Here we will test the example of examples that comes with hadoop. In this example, there is a wordcount class, which is used to calculate the number of times each word appears in the file. The examples jar package is located under the hadoop installation directory named hadoop-examples-1.2.1.jar:

5.1: Go to the bin directory.

First, go to the bin directory:

CD/data/software/hadoop/hadoop-1.2.1/bin

5.2: Create a folder

Then we create an Input Folder and create three files to write some content to each file:

Mkdir Input

Echo "Hello hadoop"> input/f1.txt

Echo "Hello word"> input/f2.txt

Echo "Hello Java"> input/f3.txt

5.3: Create a folder in hadoop

Use the following command to create a folder in hadoop:

Hadoop DFS-mkdir Input

Then, check whether the folder has been created in hadoop:

Hadoop DFS-ls/user/root

We can see that the Input Folder has been successfully created in hadoop.

5.4: copy the file to hadoop

Run the following command to copy the file from Linux to hadoop:

Hadoop DFS-put input/* Input

Check whether the file is in hadoop:

Hadoop DFS-ls Input

Check whether the file content is consistent:

Hadoop DFS-cat input/f1.txt

We can see that the file has been successfully put into the hadoop file system.

5.5: view the file content from the browser

You can also browse the directory of the entire HDFS file system from the browser and open the namenode link:

Http: // 192.168.0.107: 50070/dfshealth. jsp

Then there will be a browse the filesystem hyperlink.

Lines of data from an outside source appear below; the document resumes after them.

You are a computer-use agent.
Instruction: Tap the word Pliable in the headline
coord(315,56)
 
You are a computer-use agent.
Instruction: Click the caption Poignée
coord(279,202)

Click it to see the corresponding directory structure.

5.6: Example of running examples

Run the wordcount program using the following command:

Hadoop jar ../hadoop-examples-1.2.1.jar wordcount Input Output

Note that the current directory is the bin directory, while the jar package is in the upper-level directory, you need to use it to locate the jar package .. indicates the parent directory, wordcount indicates the class name in the jar package, indicating to execute this class, input is the Input Folder, output is the Output Folder, must not exist, it is automatically created by the program, if the output folder exists in advance, an error is returned.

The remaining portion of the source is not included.